Harvey underwent an MRI that came back showing a partially torn UCL in his right throwing elbow – a part of the elbow that could lead to Tommy John Surgery. For now, the Mets will place Harvey on the DL, give him some time to rest, and then reassess the damages at a later time.
Should the Mets decide that Harvey’s elbow hasn’t improved even the slightest bit, Tommy John Surgery would be left on the table. The Mets are saying that it’s possible Harvey won’t pitch for the rest of the season, and the obvious hope is that everything will heal on its own.
But should things go against Harvey and the Mets, this would be a major blow for the future of the Mets, as well as the league.
On average, a player that undergoes TJ surgery is usually out for at least 12 months and at this point, it would likely keep Harvey off the field for the entire 2014 season.
The Mets have a plan in place that, if all goes accordingly, would put them into position to compete by the 2014 season. The expectation, of course, was to have a starting rotation lead by Harvey and Zack Wheeler, with other top prospects that are expected to be ready at some point in next season.
Losing for Harvey for an entire year would not only damage any hopes of competing, but it would instantly crush the plan that Mets have been putting together, placing a winning season on hold for at least another year.
As for 2013, it’s obvious that this won’t affect the Mets much on the field, considering they’ve been out of playoff contention for just about the entire season. The only thing that will suffer from shutting Harvey down might just be the ticket sales – and a few more lost games in the standings.

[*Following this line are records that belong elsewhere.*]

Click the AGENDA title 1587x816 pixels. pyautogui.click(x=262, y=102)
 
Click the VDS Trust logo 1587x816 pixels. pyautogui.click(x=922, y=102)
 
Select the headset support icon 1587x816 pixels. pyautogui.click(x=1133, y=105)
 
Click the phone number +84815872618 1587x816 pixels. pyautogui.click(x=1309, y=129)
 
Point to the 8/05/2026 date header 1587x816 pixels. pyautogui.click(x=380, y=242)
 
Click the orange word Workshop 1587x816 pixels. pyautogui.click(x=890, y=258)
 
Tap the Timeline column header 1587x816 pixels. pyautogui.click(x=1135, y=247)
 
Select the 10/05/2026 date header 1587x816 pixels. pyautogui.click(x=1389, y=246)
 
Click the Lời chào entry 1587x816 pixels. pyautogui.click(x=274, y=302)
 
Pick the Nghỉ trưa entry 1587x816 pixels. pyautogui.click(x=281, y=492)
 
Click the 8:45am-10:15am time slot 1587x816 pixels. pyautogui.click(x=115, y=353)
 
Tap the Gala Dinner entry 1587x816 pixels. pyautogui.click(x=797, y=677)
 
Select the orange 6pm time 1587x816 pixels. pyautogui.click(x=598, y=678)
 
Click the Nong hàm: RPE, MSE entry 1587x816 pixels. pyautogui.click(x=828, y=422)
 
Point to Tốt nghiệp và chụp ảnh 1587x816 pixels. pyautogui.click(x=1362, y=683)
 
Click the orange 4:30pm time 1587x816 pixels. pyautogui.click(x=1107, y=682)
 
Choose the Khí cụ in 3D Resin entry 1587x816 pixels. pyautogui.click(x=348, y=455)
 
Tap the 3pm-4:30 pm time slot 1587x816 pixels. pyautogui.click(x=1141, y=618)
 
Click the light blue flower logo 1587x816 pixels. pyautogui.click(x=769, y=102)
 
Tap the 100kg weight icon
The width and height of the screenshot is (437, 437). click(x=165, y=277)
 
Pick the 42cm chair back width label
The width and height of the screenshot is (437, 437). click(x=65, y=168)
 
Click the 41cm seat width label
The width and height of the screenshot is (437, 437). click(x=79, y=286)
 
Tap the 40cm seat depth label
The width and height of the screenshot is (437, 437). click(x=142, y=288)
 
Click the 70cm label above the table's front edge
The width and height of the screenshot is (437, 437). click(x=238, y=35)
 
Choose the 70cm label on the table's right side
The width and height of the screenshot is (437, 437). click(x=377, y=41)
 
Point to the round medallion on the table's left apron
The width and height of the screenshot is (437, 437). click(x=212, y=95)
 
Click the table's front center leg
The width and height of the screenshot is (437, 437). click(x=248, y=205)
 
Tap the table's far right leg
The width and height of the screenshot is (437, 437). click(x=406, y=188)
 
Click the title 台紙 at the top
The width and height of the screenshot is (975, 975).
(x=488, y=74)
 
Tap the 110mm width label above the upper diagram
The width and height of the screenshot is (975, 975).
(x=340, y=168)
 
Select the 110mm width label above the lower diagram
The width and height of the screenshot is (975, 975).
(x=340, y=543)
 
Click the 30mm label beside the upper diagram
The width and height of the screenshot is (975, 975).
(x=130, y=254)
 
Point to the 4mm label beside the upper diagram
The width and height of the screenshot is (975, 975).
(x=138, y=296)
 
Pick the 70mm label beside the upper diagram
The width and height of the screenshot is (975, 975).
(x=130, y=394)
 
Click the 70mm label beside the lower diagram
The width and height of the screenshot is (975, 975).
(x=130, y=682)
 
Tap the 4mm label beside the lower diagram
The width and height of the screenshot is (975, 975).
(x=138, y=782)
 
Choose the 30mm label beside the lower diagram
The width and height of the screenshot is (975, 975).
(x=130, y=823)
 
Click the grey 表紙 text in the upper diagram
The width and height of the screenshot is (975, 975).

And like the Mets, MLB will be losing one of its brightest young stars, a pitcher whose dominance on the mound is matched like no other. At 24-years-old, he’s already started the All-Star Game, and with a stunning 2.39 ERA in his first 237.2 big-league innings, he could have been on his way to the Cy Young award – if only Clayton Kershaw wasn’t so darned good.
Harvey said at his news conference on Monday that his goal was to exceed 200 innings pitched along with 30 starts. For the sake of the Mets and MLB, let’s just hope that nothing blocks him from achieving that goal in 2014 and beyond.